Clint was gonna kick in his ribs or piss on him or something, but I was like, Nah. Just leave him there. Think about what it’ll be like when he wakes up and the back of his head is frozen to the ice.
You’re a cold motherfucker, Teddy, he says.
And we slip and slide back to our spot on the tracks.
BUMBLEBEE AND THE CHEROKEE HARELIP
I want to start this out in a particular way, and I have a note to help me; it reads, “Maybe she didn’t love me so much, but she loved my dad.” How do I know she loved my dad, other than the fact that she talked about him for longer than she was married to him? Let’s ask The Cherokee Harelip. Period. Don’t forget the period. And yeah, it’s in bold in the notes.
Ha.
It’s supposed to be about, or start out about, a time in Michigan, which for me if I’m just little means it’s summer. Ever been to Michigan in the summer? Central Michigan, in the crotch of the thumb—the place you lick salt from when you’re drinking tequila the fancy way, or where you sniff coke from in the bathroom of the bar in between those rounds of drinking tequila, if you’re so inclined, or have the dough, or the connect—yeah, that part of Michigan? One of my uncles told me once when I was about fifteen how hot it was. And you all know the line and are saying to yourselves, How hot was it? He allowed it was hotter than a dead raccoon’s cunt. Sound hot? Yeah. And it’s humid, too.

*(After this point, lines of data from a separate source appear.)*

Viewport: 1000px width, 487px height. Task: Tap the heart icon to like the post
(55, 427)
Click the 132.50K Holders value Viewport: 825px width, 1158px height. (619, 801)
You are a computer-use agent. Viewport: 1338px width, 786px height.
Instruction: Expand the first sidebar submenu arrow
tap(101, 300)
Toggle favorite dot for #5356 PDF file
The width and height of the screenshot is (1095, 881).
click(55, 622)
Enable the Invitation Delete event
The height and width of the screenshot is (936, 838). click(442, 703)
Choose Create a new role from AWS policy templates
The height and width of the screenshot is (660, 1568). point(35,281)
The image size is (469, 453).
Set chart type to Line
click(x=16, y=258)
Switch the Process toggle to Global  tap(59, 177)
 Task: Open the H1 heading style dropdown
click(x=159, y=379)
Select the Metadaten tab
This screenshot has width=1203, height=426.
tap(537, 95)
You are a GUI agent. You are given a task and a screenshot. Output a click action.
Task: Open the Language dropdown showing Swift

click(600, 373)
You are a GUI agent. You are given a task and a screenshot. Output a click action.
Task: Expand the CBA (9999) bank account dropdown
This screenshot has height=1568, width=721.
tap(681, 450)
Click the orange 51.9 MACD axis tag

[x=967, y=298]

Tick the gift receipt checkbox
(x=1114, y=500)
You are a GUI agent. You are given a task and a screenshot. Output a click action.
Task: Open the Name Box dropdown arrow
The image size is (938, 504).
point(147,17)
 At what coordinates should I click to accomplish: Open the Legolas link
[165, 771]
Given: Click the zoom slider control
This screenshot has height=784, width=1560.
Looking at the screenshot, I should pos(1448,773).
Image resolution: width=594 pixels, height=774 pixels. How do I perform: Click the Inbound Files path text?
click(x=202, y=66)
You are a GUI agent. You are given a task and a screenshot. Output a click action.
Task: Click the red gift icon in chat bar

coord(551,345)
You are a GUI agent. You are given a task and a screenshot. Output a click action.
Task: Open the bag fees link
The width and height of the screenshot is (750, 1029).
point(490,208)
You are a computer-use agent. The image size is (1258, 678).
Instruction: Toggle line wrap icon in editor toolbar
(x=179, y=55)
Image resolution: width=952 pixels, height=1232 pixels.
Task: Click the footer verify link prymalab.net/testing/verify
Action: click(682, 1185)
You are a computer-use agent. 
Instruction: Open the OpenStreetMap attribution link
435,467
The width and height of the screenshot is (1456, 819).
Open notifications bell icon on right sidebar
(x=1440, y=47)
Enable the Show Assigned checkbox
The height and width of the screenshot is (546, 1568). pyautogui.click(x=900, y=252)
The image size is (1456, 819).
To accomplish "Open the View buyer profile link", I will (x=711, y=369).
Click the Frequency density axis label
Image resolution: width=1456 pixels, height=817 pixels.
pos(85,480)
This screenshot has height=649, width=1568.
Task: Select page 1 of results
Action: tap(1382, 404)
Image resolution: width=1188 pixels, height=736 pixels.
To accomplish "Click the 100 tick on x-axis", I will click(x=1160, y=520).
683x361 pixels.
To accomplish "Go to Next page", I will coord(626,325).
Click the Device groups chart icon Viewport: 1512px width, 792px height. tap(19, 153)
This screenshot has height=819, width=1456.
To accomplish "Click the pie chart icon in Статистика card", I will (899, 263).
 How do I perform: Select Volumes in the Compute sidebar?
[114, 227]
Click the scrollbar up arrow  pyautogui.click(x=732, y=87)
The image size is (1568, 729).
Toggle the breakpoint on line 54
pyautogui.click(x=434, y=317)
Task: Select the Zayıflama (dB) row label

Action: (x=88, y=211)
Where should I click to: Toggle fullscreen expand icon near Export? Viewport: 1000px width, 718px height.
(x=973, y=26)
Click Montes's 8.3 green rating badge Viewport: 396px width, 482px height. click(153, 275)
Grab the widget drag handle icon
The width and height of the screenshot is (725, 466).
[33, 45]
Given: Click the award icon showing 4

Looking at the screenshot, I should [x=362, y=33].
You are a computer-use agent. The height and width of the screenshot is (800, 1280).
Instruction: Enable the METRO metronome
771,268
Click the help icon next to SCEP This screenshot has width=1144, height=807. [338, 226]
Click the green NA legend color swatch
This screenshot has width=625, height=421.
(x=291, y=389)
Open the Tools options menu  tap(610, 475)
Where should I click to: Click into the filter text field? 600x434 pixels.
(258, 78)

The thing about this story is, I was actually too young to remember it, and so I only know this story like my ma told it to me. It’s hard to get stories out of her. Not because she doesn’t like to tell them, or because I don’t talk to her no more, but because she can’t tell stories without laughing. Now I’m not saying she wasn’t funny sometimes, well, okay, lots of times, but seriously, she would laugh and laugh and snort—ha, she’ll be pissed if she ever reads that—and smoke and tell these stories.